[Data items]

+++

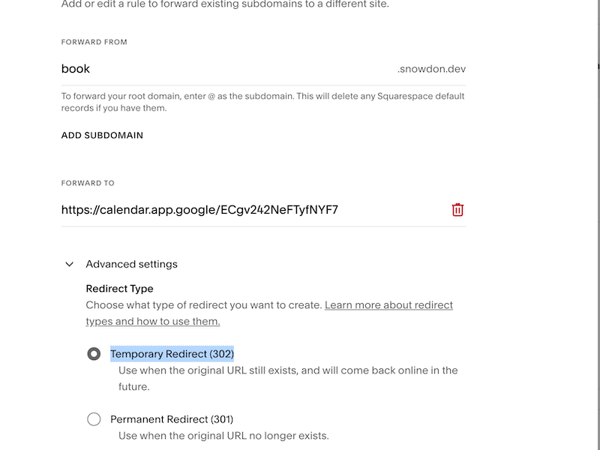Click the .snowdon.dev domain suffix
The width and height of the screenshot is (600, 450).
[x=431, y=69]
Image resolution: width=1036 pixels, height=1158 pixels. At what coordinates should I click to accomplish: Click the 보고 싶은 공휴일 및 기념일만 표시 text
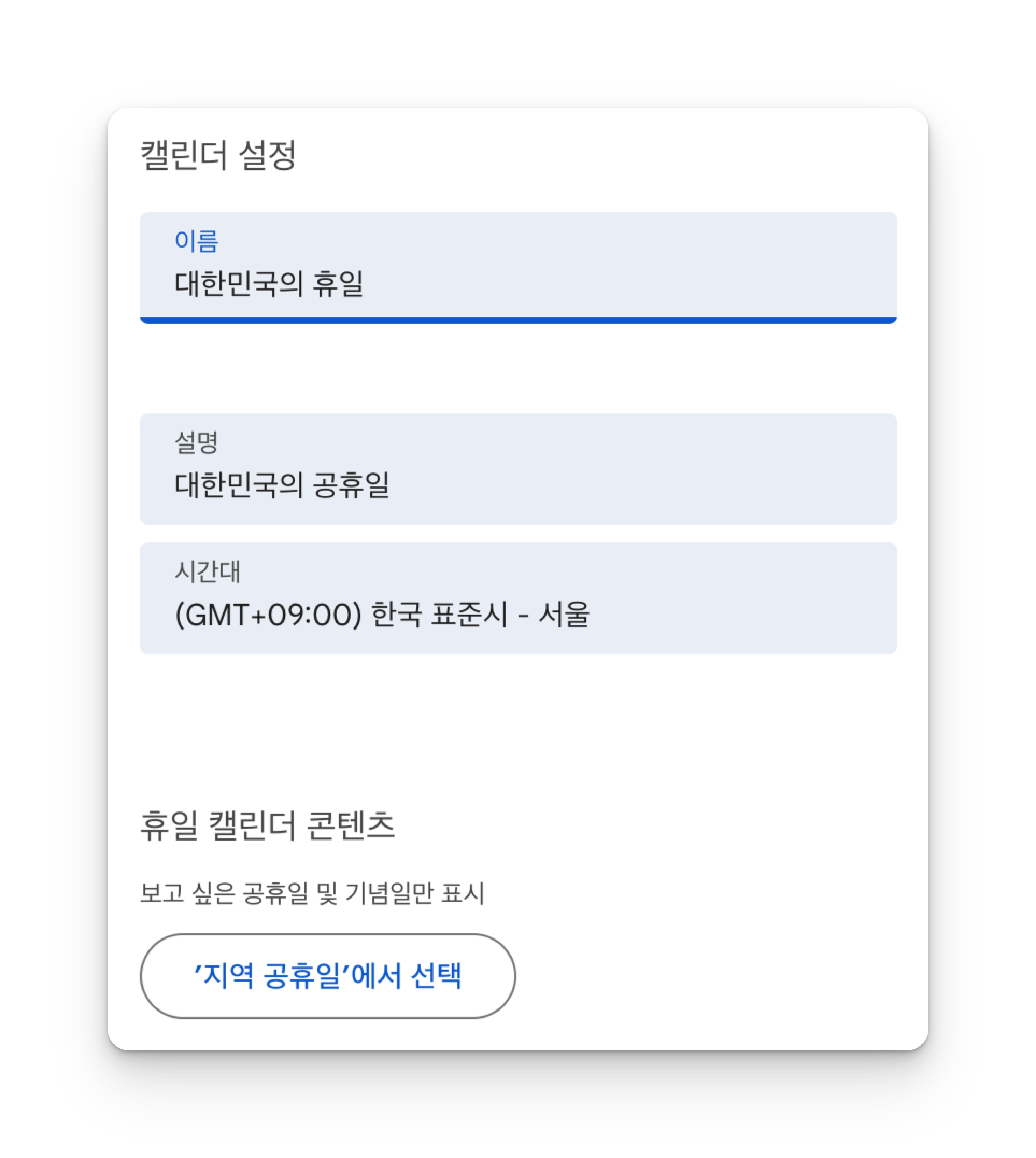pos(312,893)

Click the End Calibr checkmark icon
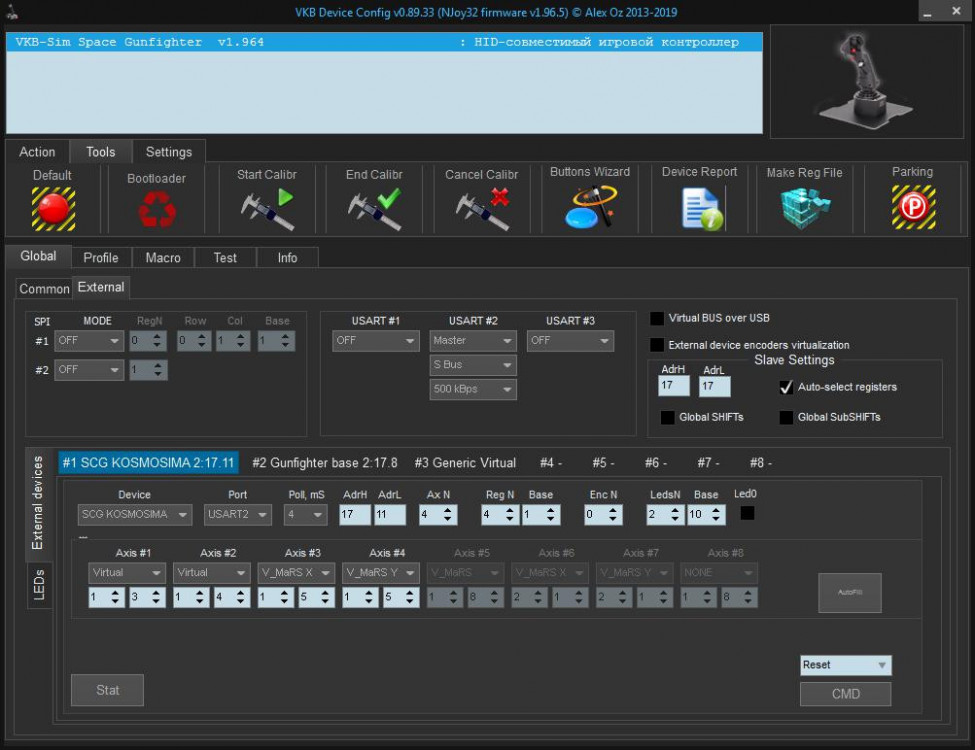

+++

» Exercise
Your response should consist solely of the lines from the line with "Image resolution: width=1036" through the last line of the entries above, printed exactly and without pictures.

» Result of this exercise
Image resolution: width=1036 pixels, height=1158 pixels. At what coordinates should I click to accomplish: Click the 보고 싶은 공휴일 및 기념일만 표시 text
pos(312,893)

Click the End Calibr checkmark icon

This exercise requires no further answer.